## Exercise instructions
Set out the entries below as a numbered list, skipping blank lines, beginning at the line that has "Viewport: 326px width, 250px" and ending after the line that has "(x=243, y=272)". Omit the pictures from your list.

───

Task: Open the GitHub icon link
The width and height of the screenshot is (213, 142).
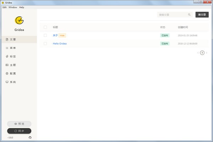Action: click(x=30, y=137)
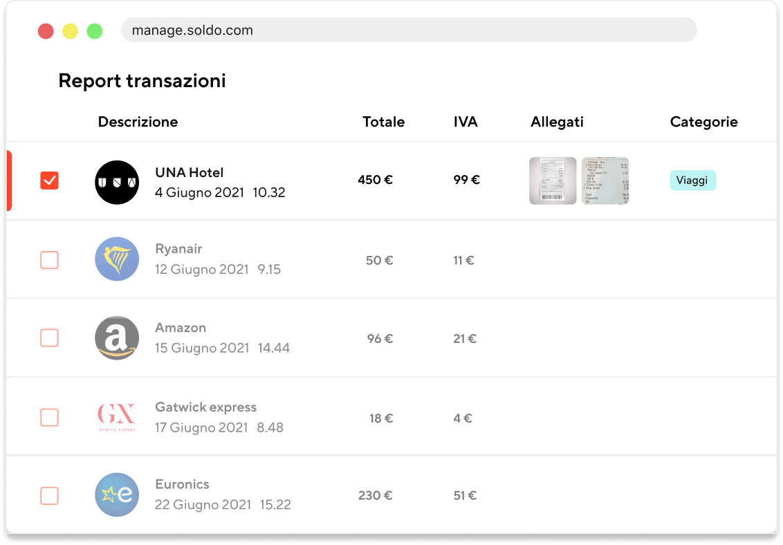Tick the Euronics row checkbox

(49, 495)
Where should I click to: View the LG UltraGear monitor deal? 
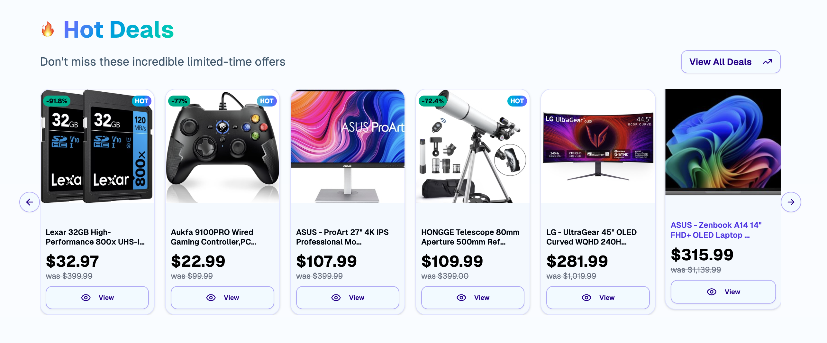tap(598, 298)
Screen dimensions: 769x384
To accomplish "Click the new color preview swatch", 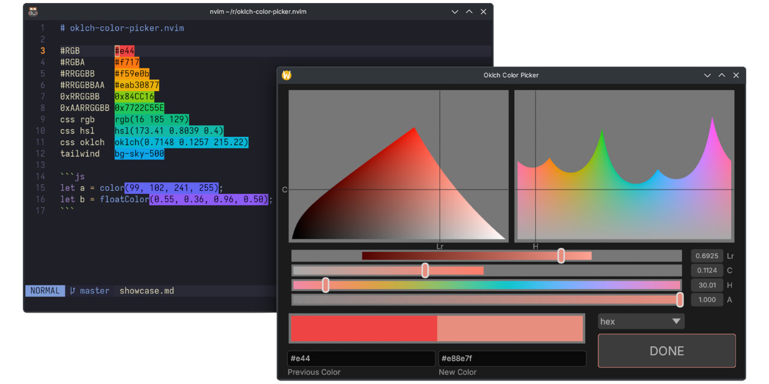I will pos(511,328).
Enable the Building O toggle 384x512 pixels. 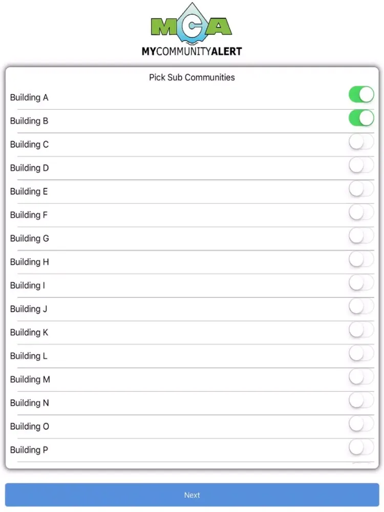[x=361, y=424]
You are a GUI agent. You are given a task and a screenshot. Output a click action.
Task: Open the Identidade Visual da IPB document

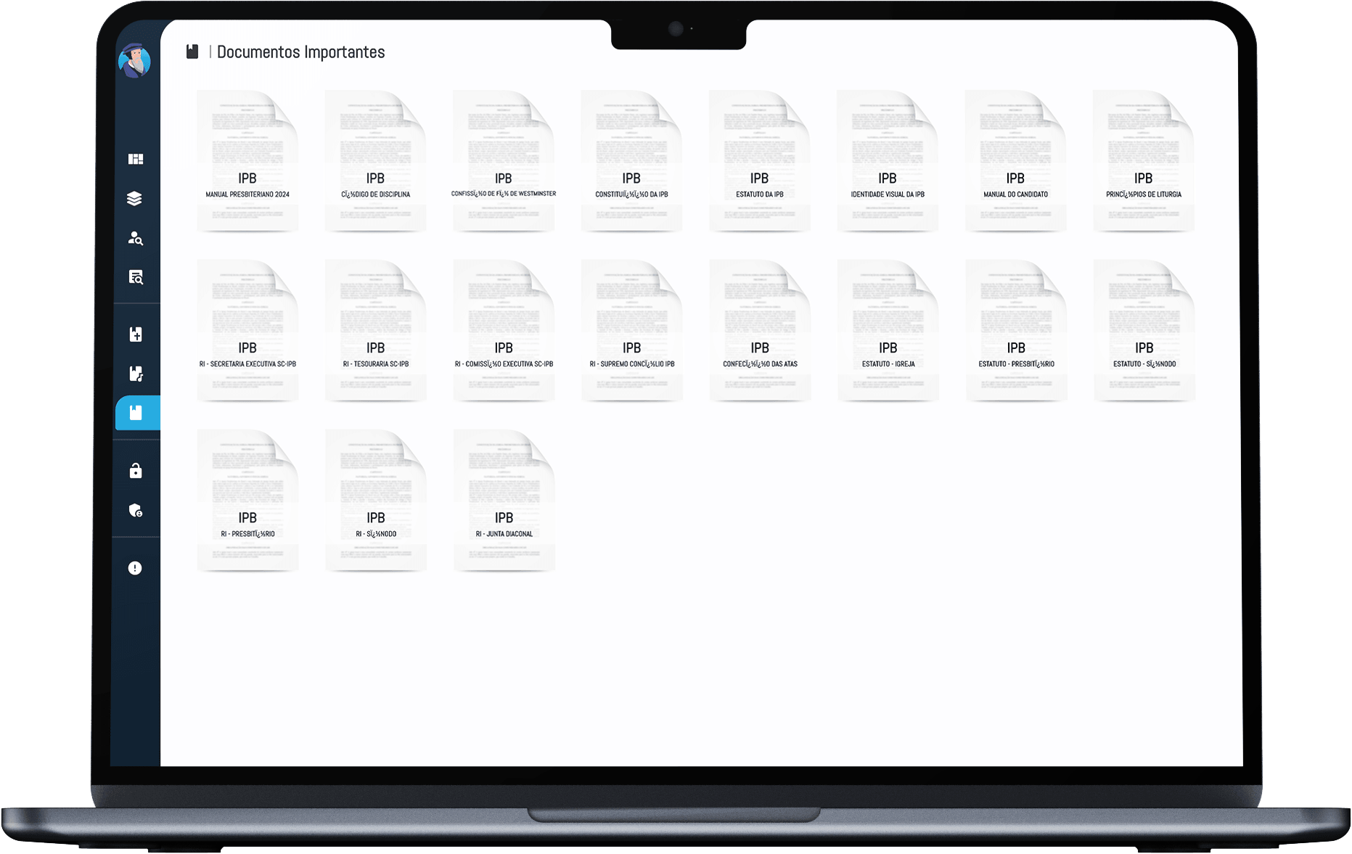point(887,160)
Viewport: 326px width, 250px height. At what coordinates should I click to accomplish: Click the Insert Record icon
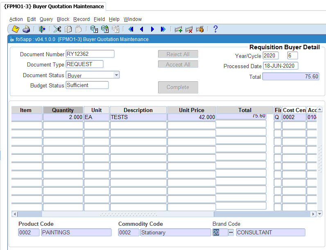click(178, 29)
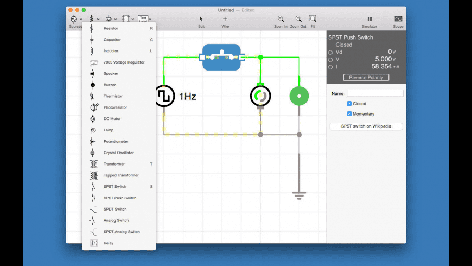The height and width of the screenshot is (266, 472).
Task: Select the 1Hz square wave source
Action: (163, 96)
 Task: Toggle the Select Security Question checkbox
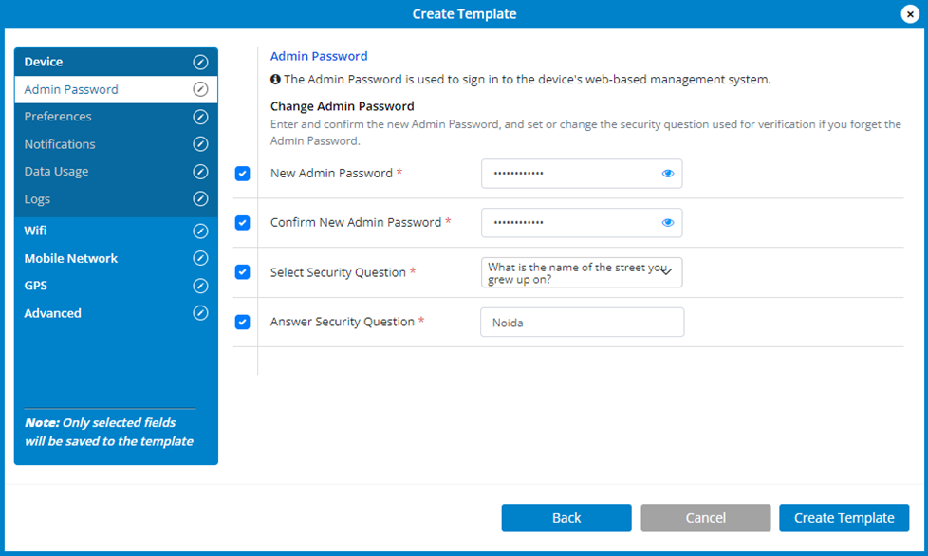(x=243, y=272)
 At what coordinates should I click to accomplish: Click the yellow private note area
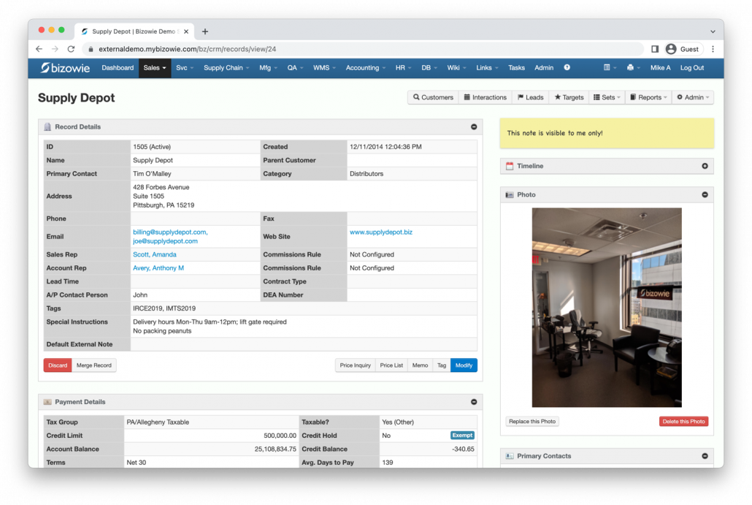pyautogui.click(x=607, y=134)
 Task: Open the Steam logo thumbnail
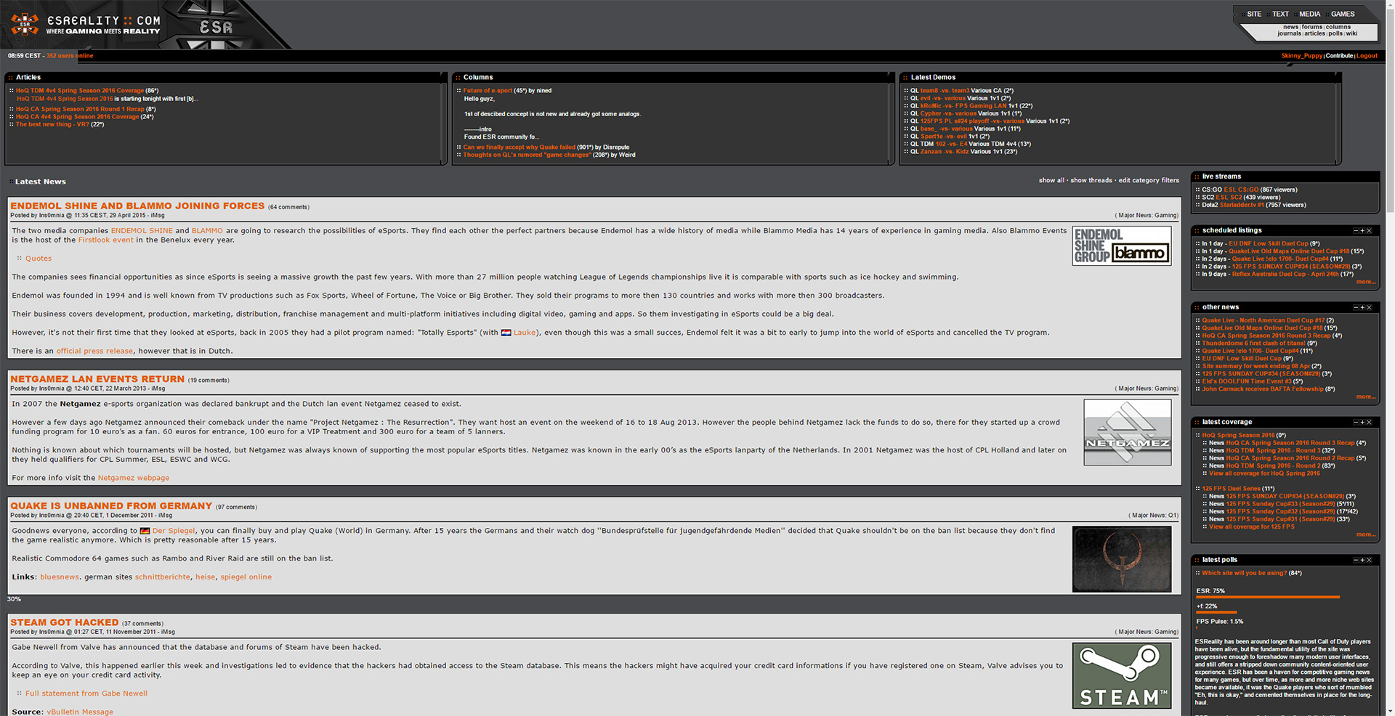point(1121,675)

───

## Solution
1. Viewport: 326px width, 250px height. At what coordinates should I click to accomplish: Click the Insert Record icon
2. click(178, 29)
3. The height and width of the screenshot is (266, 472).
4. Task: Select the 1Hz square wave source
5. Action: (163, 96)
6.  Task: Toggle the Select Security Question checkbox
7. (x=243, y=272)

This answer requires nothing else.